Other prow deployments may have their own logging stack.
Tide merges PRs once label/review requirements satisfied, may re-run tests, may merge a batch of PRs
- What is tide doing right now: https://prow.k8s.io/tide
- What has tide been doing: https://prow.k8s.io/tide-history
- e.g. tide history for kubernetes/kubernetes master
- lots of "TRIGGER_BATCH" with no "MERGE_BATCH" may mean tests are failing/flaking
ProwJobs are CRDs, updated based on the status of whatever is responsible for implementing them (usually Kubernetes Pods scheduled to a prow build cluster).
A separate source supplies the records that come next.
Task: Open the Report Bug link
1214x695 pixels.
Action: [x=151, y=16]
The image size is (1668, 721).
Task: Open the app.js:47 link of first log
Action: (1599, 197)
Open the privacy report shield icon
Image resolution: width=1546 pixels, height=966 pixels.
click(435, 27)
Due to the volume of traffic prow.k8s.io handles, and in order to keep things responsive, ProwJob CRDs are only retained for 48h. This affects the amount of history available on the following dashboards
-
How many ProwJob CRDs exist right now: https://monitoring.prow.k8s.io/d/e1778910572e3552a935c2035ce80369/plank-dashboard
- e.g. all kubernetes/kubernetes ProwJob CRDs over the last 7d
- plots count of ProwJob CRDs in prow service cluster's registry, filtered/group by relevant fields
-
What ProwJobs are scheduled right now: https://prow.k8s.io/
Access to these dashboards requires Viewer access for the cluster's project. This is available to members of [email protected] and [email protected]
- What resources is k8s-infra-prow-build using right now: https://console.cloud.google.com/monitoring/dashboards/builder/10925237040785467832?project=k8s-infra-prow-build&timeDomain=6h
- What resources are used by jobs on k8s-infra-prow-build: https://console.cloud.google.com/monitoring/dashboards/builder/10510319052103514664?project=k8s-infra-prow-build&timeDomain=1h
The following well-known options are available for dealing with prow service issues.
For prow.k8s.io you can simply use experiment/revert-bump.sh
to roll back
to the last checked in deployment version.
If prow is at least somewhat healthy, filing and merging PR from this will result in the rolled back version being deployed.
If not, you may need to manually run bazel run //config/prow/cluster:production.apply
.